At the district court, Arthur argued that he should be permitted to seek punitive damages because the brothers have a history of conflict and Michael’s actions of trespassing and converting property while the Fallon judgment appeal was still pending in this court showed malice and a deliberate disregard for Arthur’s rights. The district court concluded that Arthur had not met his burden to establish a prima facie case because the evidence of Michael’s actions did not “rise to the level of conscious or intentional disregard contemplated by the punitive damages statute.” The district court noted that Michael’s conversion and trespassing took place after receiving the advice of his lawyer and, although the appeal was still pending, after three district court orders denied Arthur’s motions to vacate the Fal-lon judgment. We see no abuse of discretion in the district court’s conclusion that Arthur’s allegations did not establish a prima facie case for punitive damages.

DECISION

We reverse the portion of the district court’s order awarding preverdict interest from the date of conversion and remand for the district court to recalculate the interest consistent with this opinion.
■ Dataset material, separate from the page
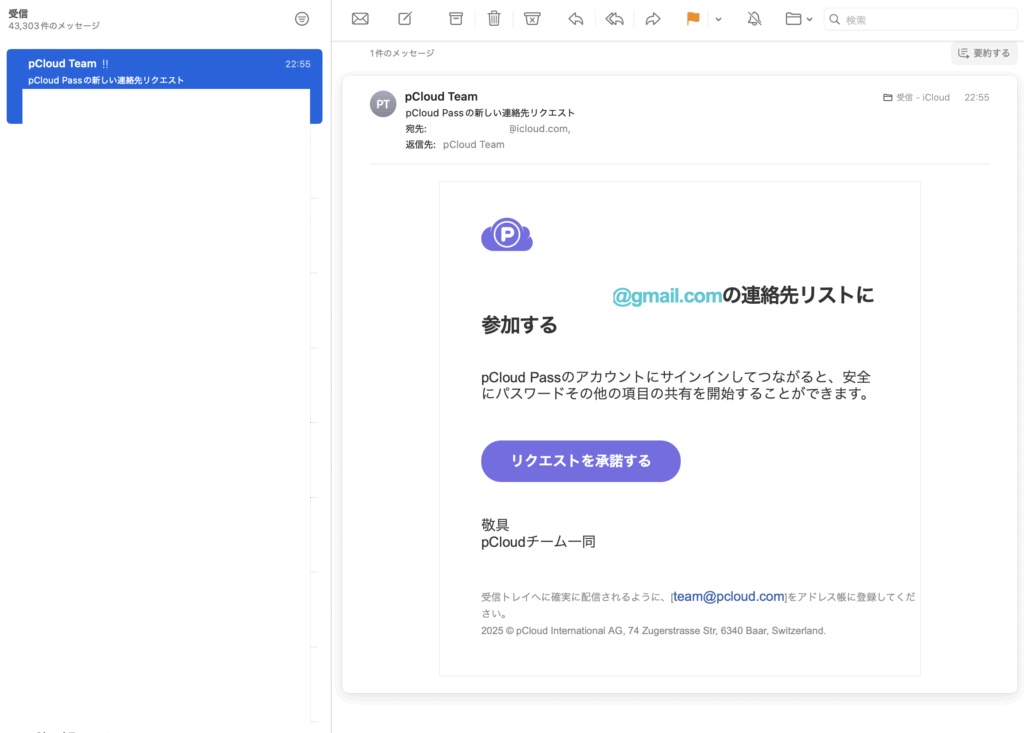Move the message to Junk
Viewport: 1024px width, 733px height.
tap(532, 19)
We affirm the award of postverdict-prejudgment interest on the sum of the jury verdict plus the preverdict interest. As to Arthur’s related appeal, we affirm the district court’s order denying Arthur’s motions to amend his complaint to request punitive damages and to request the establishment of a constructive trust.
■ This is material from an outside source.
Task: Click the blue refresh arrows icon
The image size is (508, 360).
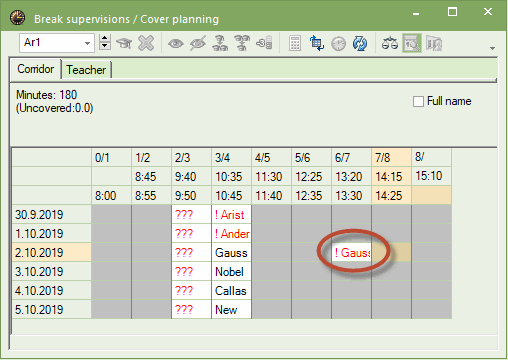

Affirmed in part, reversed in part, and remanded. 
      
      . Due to the extensive procedural and factual history of this case, we refer to the parties by their first names for clarity.
     
      
      . Michael also argues that Arthur waived his right to preverdict interest on the conversion claims because he failed to argue preverdict interest to the jury. Instead, Arthur requested that the interest portion of the conversion jury instruction be removed and that the district court judge calculate interest. Michael did not object to Arthur’s request at the time it was made, but rather waited until after the verdict when the argument could not be meaningfully addressed by the district court. Thus, we decline to address the argument on appeal. See Thiele v. Stich, 425 N.W.2d 580, 582 (Minn. 1988).